Fast entry to CLIP multimodal & foundational model's setup and usage for zero-shot image classification and image retrieval tasks.
conda create --name CLIP python=3.8.19
conda activate CLIP
conda install --yes -c pytorch pytorch=1.7.1 torchvision cudatoolkit=11.0
pip install ftfy regex tqdm matplotlib
pip install git+https://github.com/openai/CLIP.git
docker build . -t clip:1.0
bash run_docker.sh
cd CLIP
-
Modify the CLIP folder path according to your path in run_docker.sh
-
You may need different versions of CUDA & PytTorch according to your hardware settings, modify the conda command or .Docker file according to this.
python scripts/classification.py --input_dir dataset/classification --classnames_file dataset/classnames.txt --outDir outputs/classification
The above command runs CLIP for zero-shot classification over the input images with the classnames given in classnames.txt and save the input image with its predicted class and prediction score as a plot in the given output directory.
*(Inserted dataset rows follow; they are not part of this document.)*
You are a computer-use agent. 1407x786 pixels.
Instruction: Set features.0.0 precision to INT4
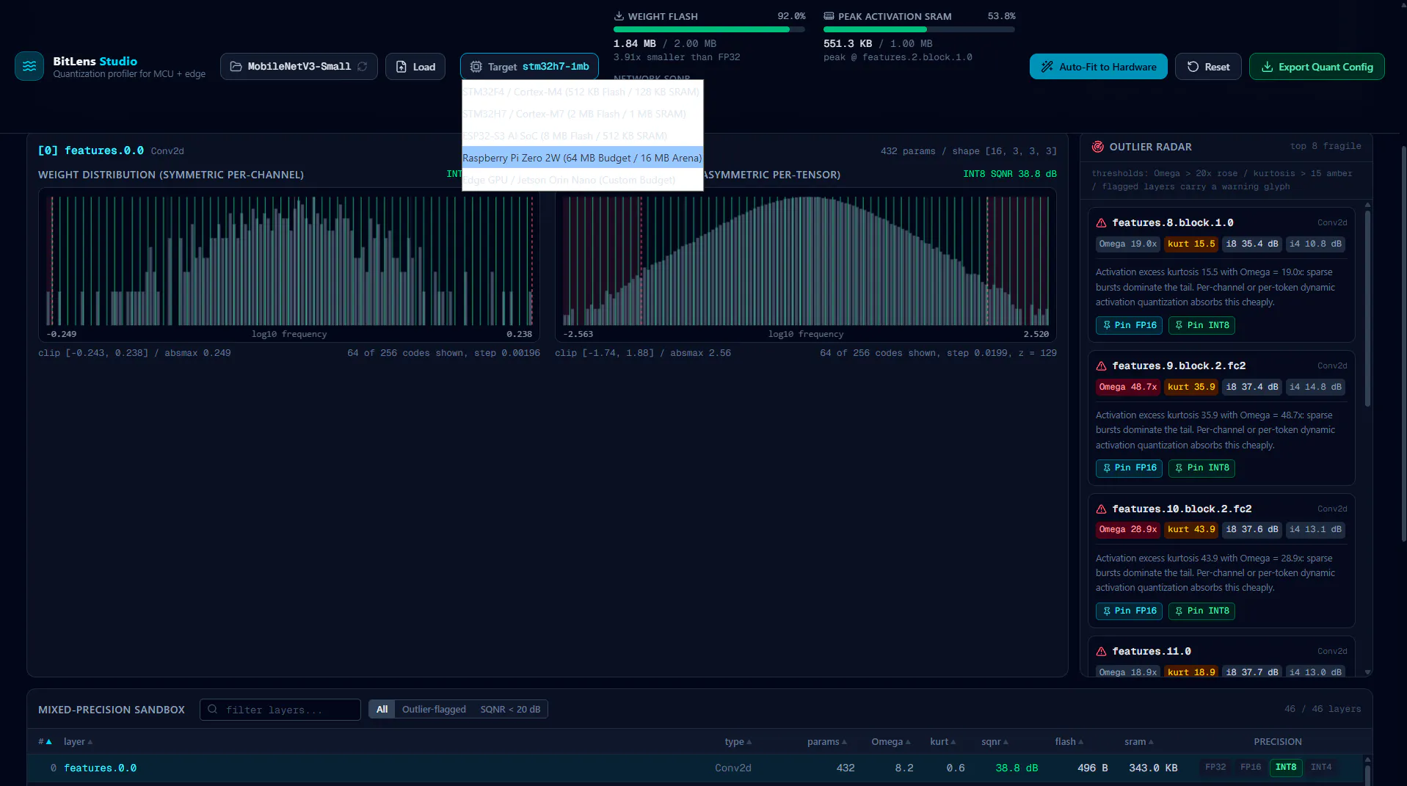pyautogui.click(x=1321, y=768)
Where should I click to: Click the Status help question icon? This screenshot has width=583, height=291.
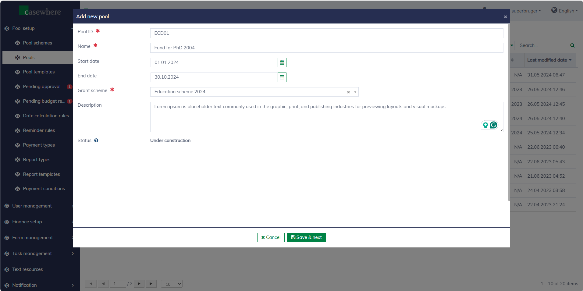(96, 140)
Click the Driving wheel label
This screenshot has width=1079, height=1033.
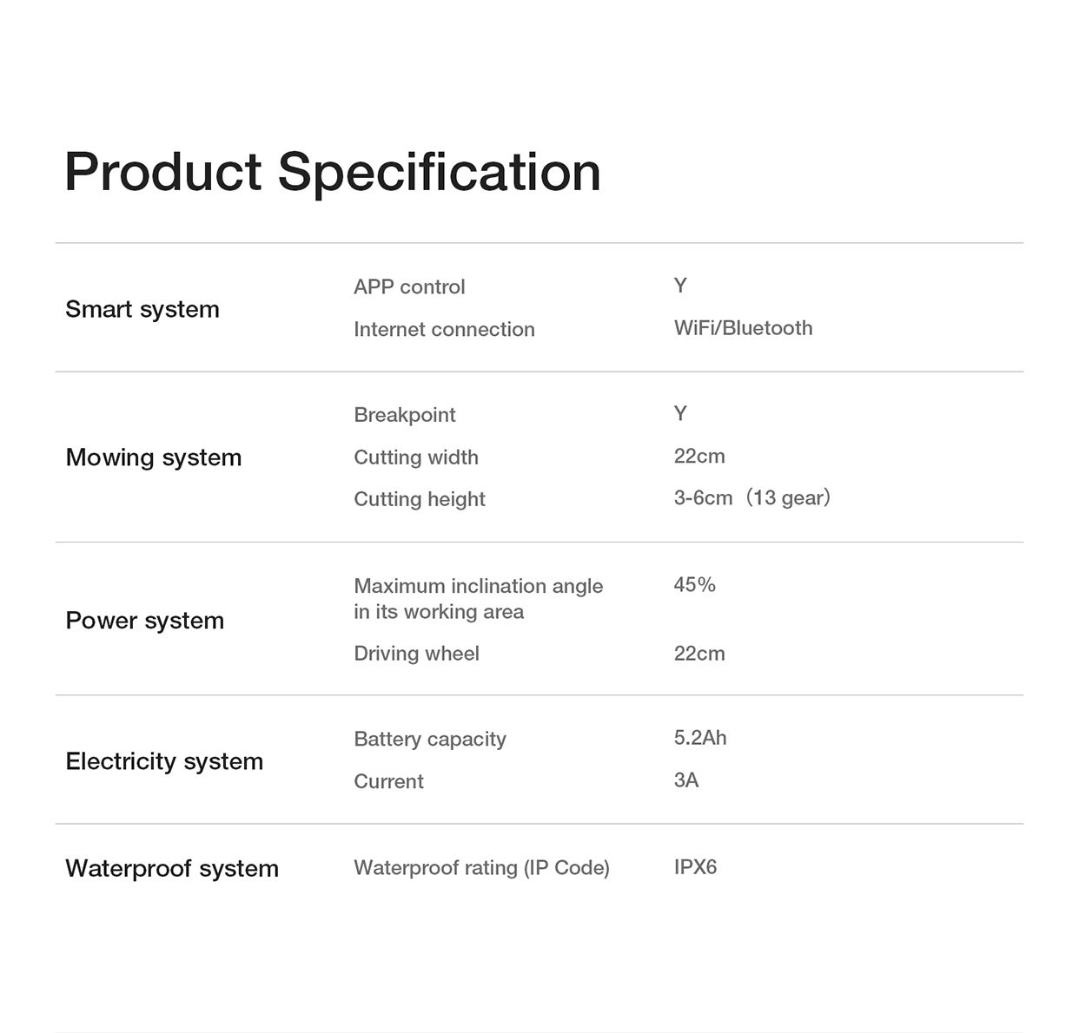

python scripts/image_retrieval.py --gallery-path dataset/gallery --query-path dataset/query --outDir outputs/retrieval
Image retrieval is a task to retrieve the most similar images to a given query input image.
The command uses retrieval script with the example gallery and query dataset that you can find in this repository and save the top-10 retrieved images with their similarity scores to the query image as a plot.